**Task list:**
**1.** Answer these questions using the film notes:
(a) Who introduced the Ingrid Bergman film?
(b) In what year was Du haut en bas made?
(c) Which book does Marie read to the soccer player?
**2.** Could you go on with the film notes, picking up after their last sentence?

**Source extract:**
With the use of ten-minute-takes instead of short cuts, the psychological tension is built up carefully. Ingrid Bergman is vulnerable and strong at the same time as a depressed woman who goes through a radical metamorphosis. Here you find the complete film (English audio, with Italian subtitles!) And, for Hitchcock fans like me: John Bailey, the president of the Academy Film Archive who introduced the film, mentioned a website with interviews with him, by François Truffaut.
Another highlight was Du haut en bas, by G.W. Pabst: a melancholic comedy that is situated in an apartment building in Vienna. It was made in 1933 by a German crew in exile, with an almost exclusively French cast (one of the exceptions is Peter Lorre as a sad but inventive bum). Jean Gabin, around whom evolves this part of the film program, plays a successful soccer player, who isn’t really smart. He is educated by his love interest Marie, who has almost finished her PhD and reads Madame Bovary to him.

**Dataset excerpt:**
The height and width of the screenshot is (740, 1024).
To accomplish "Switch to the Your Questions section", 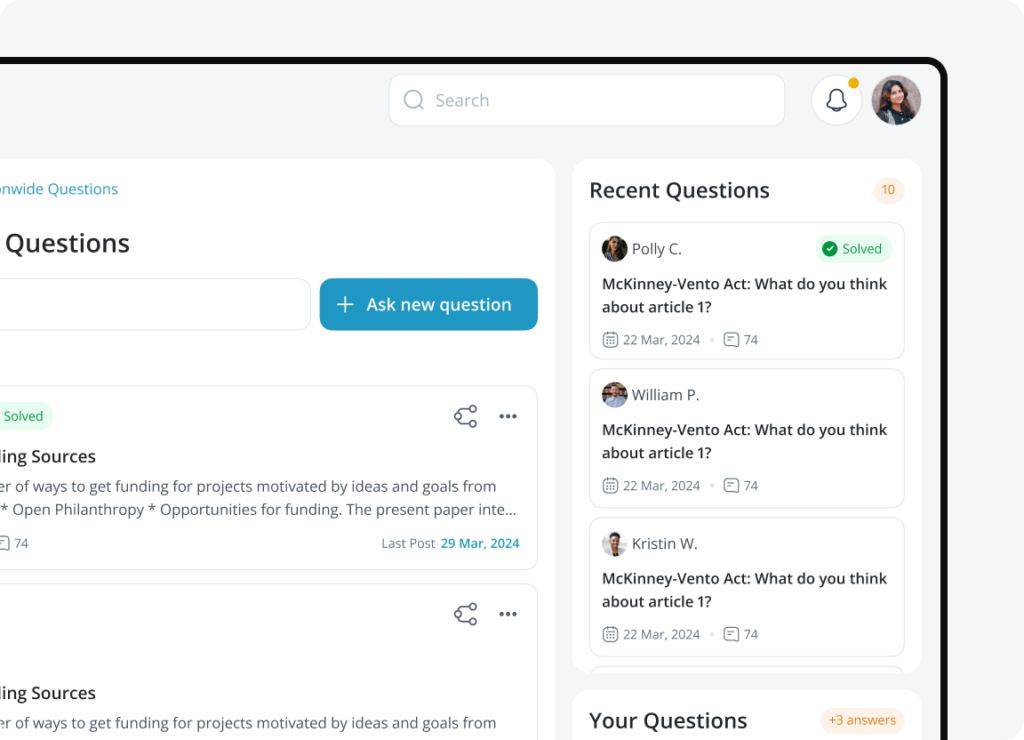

**Written answers:**
**1.**
(a) John Bailey, the president of the Academy Film Archive.
(b) 1933.
(c) Madame Bovary.

**2.**
When she decides to leave Gabin, he suggests she is looking for a richer guy. She replies: “I didn’t choose you because of your money. Whoever thinks that way nowadays, is a fossil. Women are working as well, you know?” She talks about emancipation, of which the male characters in the film don’t know the meaning: “Is it a disease?” The landlady, who changes her spouses almost as often as her stockings, is chatting with her friend who says about her own husband: “He is very thoughtful. Every time he has cheated on me, he buys tulips for me. But when I have cheated on him, I bake him an apple pie, because apples are the only fruit that is on sale the whole year.” Praise YouTube, you can watch it here (in French with German subs)!
Talking about emancipation, in Bologna I saw the presumed first feature film about homosexuality: Anders als die Andern, from 1919, made by Richard Oswald and starring the charismatic Conrad Veidt. It was introduced with a personal story by the Pordenone film festival director Jay Weissberg, who explained that, being gay, he had no role models in cinema until 1980. So this film was definitely its time way ahead! Almost unthinkable nowadays, but until 1994 in Germany sexual contact between men was punishable by law, and in the first half of the century you could even be sent so prison. This made gay people an easy victim for blackmailers, such as Conradt Veidt in this moving film. This must-see is on Vimeo!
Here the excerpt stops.